The lesson isn't that Priya lacked effort. She lacked the outside data and the right question, the exact combination most introspective leaders are missing.

Frequently asked questions

Isn't this just "know yourself" dressed up?

The useful, non-obvious parts are that self-awareness is two separate skills, that introspection can actively mislead you, and that you cannot self-assess your way to external self-awareness, you need other people's input. "Know yourself" implies the answer is inside you. The research says a good chunk of it is only visible from outside, which changes what you actually do.

What's the single most useful change I can make this week?

Swap "why" for "what" in your self-talk, and ask one person for one specific blind-spot. "Why am I stressed?" becomes "What is making me stressed, and what's one thing I can change?" Then end a conversation with "what's one thing I do that makes me harder to work with?" The first reframe is free; the second is the fastest route to your blind pane.

How is reflective practice different from just thinking about my day?

Structure and a question. Idle replaying tends to drift into rumination or self-justification. Reflective practice runs a deliberate loop, what happened, what I noticed, what I'll change, and ideally writes it down so the lesson outlasts the mood. Schön's point is that the loop, not the raw hours, is where skill is built.
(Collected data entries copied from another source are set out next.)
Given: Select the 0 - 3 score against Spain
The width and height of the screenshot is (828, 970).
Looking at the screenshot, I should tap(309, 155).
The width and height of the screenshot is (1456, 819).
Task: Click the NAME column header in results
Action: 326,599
Won't all this self-monitoring make me more anxious and less decisive?

It can, if you overdo it, that's a real failure mode, not a myth. The goal is calibration, not constant surveillance. Treat reflection as a periodic instrument check: a short review after meaningful events, not a running commentary during them. "What" questions help here too, because they point at action rather than spiralling inward.

People won't give me honest feedback because I'm their manager. Now what?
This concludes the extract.